Book a call →Frequently asked questions
What counts as a test automation software tool, versus a SaaS platform with a CLI?
A software tool runs on your machine, stores artifacts on your filesystem, and keeps working if the vendor's website is down. A SaaS platform runs tests in the vendor's cloud, stores traces in the vendor's database, and stops producing usable output the moment billing lapses. Most roundups mix the two under a single label because both are sold as 'tools for test automation.' The practical test: delete the vendor's dashboard URL from your browser history and cancel the account. If you still have every past test run, plan text, video, and assertion log on disk, it was software. If the test history is gone, it was a dashboard. Assrt is the first: every scenario is a Markdown file, every run is a directory under /tmp/assrt/, and the video player is a standalone HTML file that works on any localhost server.
Exactly what files end up on disk after one assrt run?
One call to assrt_test creates /tmp/assrt/<runId>/ and writes four things into it: screenshots/NN_stepN_<action>.png (one PNG per turn, zero-padded filename so ls sorts them in order), video/recording.webm (the full Playwright video for the session), execution.log (the human-readable event stream), events.json (the same events in parsed form), and player.html (a self-contained video player with timeline markers, generated fresh each run). At the parent level, /tmp/assrt/scenario.md is the test plan, /tmp/assrt/scenario.json is its metadata, /tmp/assrt/results/latest.json is the last verdict, and /tmp/assrt/results/<runId>.json is the verdict for every historical run. Tar the /tmp/assrt directory and you have a portable artifact nobody else is holding a copy of.
Why zero-padded screenshot filenames? Is that a small detail?
It is a small detail with a real consequence. The filename convention in assrt-mcp/src/mcp/server.ts line 468 is String(screenshotIndex).padStart(2, '0') + '_step' + currentStep + '_' + currentAction + '.png'. The zero-padding makes ls and every file browser sort the screenshots in true execution order, not lexical order. In a 47-step scenario, step 10's screenshot sorts before step 2's without padding; with padding, '10_step10_click.png' comes after '02_step2_click.png'. You get a flipbook of the run by scrolling a directory, not a sorted query in a hosted viewer.

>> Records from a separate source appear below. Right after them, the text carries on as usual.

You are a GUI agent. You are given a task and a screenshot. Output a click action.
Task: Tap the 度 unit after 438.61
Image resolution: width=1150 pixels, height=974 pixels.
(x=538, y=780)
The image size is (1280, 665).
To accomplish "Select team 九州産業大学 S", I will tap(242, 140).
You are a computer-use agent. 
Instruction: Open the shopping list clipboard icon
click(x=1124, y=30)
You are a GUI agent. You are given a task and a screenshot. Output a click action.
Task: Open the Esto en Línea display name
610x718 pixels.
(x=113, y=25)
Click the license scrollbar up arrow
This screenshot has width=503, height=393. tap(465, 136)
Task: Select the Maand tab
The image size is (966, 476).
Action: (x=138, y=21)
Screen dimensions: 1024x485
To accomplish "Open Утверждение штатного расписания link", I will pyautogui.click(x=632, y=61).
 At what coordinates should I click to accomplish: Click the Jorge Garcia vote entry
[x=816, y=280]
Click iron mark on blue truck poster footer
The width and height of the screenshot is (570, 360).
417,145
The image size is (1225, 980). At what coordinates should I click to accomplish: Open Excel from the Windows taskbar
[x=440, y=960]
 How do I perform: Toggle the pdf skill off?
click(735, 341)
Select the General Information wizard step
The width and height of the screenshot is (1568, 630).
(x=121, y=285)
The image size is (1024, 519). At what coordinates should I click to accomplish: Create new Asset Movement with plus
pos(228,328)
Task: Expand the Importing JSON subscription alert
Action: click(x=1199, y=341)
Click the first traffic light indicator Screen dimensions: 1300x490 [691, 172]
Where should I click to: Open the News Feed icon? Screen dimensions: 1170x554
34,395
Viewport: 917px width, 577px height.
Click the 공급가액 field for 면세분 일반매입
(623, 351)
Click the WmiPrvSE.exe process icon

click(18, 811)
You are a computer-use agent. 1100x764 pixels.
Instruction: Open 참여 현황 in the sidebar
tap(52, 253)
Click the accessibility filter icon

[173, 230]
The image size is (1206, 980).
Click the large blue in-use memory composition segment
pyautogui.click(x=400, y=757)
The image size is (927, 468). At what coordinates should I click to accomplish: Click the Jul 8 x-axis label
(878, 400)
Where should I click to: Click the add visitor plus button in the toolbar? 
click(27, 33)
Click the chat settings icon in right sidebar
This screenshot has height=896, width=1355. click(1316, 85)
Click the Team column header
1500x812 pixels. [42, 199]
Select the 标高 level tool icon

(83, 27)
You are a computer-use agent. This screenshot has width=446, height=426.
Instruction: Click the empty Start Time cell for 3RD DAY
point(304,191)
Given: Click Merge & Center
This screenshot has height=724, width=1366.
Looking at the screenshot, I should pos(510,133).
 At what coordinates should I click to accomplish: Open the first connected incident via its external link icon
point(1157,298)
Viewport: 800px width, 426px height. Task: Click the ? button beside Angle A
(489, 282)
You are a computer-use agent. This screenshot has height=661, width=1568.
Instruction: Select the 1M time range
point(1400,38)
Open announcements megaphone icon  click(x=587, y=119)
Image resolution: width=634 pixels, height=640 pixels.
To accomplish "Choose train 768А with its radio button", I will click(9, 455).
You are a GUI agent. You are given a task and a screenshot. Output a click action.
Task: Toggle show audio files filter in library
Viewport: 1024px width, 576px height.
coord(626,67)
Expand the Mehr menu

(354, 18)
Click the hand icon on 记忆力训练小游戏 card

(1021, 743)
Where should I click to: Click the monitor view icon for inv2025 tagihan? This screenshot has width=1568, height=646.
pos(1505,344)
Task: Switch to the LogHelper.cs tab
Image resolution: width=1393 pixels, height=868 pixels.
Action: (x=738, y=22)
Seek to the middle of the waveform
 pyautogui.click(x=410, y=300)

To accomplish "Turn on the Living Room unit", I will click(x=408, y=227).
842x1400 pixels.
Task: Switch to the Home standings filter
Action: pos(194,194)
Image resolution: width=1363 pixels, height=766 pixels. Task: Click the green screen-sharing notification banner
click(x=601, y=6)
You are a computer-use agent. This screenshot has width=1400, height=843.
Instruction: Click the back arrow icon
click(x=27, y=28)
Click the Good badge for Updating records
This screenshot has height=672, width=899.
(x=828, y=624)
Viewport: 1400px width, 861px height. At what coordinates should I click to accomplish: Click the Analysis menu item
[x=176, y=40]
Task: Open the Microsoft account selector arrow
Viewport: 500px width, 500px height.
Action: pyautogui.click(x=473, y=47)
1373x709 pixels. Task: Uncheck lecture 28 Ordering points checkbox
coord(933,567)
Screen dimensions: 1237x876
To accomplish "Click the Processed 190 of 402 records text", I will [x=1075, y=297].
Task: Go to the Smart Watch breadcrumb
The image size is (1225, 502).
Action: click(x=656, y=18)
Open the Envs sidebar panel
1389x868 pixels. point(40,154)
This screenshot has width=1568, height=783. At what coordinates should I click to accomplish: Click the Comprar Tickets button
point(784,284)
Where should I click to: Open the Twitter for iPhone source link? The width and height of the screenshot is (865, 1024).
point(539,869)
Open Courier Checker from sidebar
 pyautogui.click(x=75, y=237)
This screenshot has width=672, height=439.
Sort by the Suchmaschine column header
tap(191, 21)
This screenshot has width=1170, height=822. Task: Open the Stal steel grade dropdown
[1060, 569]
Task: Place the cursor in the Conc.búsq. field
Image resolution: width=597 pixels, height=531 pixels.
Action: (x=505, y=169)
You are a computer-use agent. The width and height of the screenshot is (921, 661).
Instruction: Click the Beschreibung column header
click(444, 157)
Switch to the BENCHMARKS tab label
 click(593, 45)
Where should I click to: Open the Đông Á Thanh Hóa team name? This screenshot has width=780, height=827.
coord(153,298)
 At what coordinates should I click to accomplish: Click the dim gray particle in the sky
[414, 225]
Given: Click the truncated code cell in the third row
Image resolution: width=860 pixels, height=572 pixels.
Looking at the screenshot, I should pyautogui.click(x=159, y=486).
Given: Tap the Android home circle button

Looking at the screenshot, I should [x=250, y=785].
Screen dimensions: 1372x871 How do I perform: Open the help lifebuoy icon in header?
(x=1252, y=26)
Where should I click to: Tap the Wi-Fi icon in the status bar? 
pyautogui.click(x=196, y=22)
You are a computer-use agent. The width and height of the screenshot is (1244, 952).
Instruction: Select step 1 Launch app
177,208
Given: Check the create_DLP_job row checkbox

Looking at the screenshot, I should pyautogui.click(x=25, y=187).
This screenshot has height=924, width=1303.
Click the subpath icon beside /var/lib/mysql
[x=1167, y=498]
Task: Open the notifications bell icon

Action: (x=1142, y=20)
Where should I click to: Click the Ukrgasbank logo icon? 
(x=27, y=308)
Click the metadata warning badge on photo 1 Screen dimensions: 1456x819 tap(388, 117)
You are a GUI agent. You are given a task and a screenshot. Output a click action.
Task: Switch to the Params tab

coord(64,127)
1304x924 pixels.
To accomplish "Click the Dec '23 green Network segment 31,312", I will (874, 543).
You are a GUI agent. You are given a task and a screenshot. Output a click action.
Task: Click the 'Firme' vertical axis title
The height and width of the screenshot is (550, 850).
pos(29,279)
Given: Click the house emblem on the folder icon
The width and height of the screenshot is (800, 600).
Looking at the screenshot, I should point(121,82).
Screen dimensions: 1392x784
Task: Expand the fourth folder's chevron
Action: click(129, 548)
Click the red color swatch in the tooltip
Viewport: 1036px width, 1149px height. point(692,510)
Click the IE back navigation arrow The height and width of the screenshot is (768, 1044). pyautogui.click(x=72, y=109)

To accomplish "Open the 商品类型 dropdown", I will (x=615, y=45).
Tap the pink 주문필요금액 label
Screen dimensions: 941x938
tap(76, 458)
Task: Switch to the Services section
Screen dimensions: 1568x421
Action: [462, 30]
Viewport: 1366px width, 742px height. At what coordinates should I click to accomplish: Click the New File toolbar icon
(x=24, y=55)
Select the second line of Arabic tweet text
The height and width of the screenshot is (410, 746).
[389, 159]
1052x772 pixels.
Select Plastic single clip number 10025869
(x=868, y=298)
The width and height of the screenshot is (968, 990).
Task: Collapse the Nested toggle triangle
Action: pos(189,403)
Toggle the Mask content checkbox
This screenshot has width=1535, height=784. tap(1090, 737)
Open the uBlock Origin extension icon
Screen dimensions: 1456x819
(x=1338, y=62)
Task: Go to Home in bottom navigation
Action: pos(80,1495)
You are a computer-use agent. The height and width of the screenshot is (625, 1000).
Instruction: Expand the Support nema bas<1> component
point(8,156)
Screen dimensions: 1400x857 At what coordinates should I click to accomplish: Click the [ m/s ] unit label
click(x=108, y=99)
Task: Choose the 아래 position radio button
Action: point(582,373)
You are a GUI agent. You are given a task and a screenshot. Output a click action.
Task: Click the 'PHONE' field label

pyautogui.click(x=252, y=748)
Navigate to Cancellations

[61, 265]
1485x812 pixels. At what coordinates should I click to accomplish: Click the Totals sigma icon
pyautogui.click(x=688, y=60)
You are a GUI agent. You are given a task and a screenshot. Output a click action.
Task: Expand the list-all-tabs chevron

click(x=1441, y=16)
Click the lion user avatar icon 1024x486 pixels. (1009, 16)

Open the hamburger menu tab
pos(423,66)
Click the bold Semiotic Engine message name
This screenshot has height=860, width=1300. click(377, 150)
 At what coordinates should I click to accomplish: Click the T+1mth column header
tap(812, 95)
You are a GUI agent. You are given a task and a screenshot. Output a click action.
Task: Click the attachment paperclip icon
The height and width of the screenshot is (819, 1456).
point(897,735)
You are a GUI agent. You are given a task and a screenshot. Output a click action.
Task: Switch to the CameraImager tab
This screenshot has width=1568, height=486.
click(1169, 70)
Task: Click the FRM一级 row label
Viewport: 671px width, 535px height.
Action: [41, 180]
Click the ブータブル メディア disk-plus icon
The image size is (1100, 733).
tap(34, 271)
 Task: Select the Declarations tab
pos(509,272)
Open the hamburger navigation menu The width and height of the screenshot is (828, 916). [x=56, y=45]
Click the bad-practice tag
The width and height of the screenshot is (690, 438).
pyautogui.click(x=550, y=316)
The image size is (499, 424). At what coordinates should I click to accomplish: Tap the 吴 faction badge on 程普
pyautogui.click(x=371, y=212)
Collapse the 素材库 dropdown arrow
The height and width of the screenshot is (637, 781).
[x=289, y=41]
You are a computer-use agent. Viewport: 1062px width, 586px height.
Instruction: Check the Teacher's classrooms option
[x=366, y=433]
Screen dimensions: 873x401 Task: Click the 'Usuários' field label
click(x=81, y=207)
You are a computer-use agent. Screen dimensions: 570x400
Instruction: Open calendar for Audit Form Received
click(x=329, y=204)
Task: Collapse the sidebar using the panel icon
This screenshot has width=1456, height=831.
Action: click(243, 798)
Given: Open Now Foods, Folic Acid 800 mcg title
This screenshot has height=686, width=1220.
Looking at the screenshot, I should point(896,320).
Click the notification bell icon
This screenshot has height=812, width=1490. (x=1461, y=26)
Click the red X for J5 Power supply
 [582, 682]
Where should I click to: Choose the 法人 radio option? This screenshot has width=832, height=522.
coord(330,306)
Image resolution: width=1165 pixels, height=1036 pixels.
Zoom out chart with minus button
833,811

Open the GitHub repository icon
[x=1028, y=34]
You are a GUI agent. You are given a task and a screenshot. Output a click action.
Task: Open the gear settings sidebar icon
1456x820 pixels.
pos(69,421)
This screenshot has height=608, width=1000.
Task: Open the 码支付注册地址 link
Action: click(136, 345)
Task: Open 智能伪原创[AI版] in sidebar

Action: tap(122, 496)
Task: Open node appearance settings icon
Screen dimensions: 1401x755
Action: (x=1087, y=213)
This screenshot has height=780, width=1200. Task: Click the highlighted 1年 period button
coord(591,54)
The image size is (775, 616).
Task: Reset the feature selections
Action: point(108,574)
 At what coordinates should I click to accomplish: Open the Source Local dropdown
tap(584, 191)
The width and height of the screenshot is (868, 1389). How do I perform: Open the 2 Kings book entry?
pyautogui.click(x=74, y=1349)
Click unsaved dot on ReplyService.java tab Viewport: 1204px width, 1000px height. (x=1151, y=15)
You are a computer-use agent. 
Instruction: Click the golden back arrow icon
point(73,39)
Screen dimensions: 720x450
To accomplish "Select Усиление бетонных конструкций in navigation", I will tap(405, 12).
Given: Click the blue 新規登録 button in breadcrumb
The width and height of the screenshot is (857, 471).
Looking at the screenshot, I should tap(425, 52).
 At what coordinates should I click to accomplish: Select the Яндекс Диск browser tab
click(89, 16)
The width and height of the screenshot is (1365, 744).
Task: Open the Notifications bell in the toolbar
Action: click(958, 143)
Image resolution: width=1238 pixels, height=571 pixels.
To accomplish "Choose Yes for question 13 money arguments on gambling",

Rare tool decision; most capture tools dump screenshots with a uuid or timestamp, which is precisely what breaks casual inspection.
Is it actually open source, or is it one of those 'open source with a cloud' setups?
The assrt-mcp package on npm is MIT-licensed and runs end-to-end on your machine. There is an optional cloud component at app.assrt.ai that gives each scenario a shareable URL, but the cloud is a mirror, not the source of truth. scenario-files.ts watches /tmp/assrt/scenario.md for edits and pushes them to Firestore on a 1-second debounce (lines 97-103), and buildCloudUrls in scenario-store.ts constructs the public URL deterministically so it works before the upload completes. If app.assrt.ai returns 500, writes to local scenario.md still succeed, the next assrt run still executes, the video player still plays. The cloud is off-by-default if you register as local-only (scenarioId starts with 'local-' at scenario-store.ts line 127). Delete the /tmp/assrt directory and your tests are gone; that is the authority.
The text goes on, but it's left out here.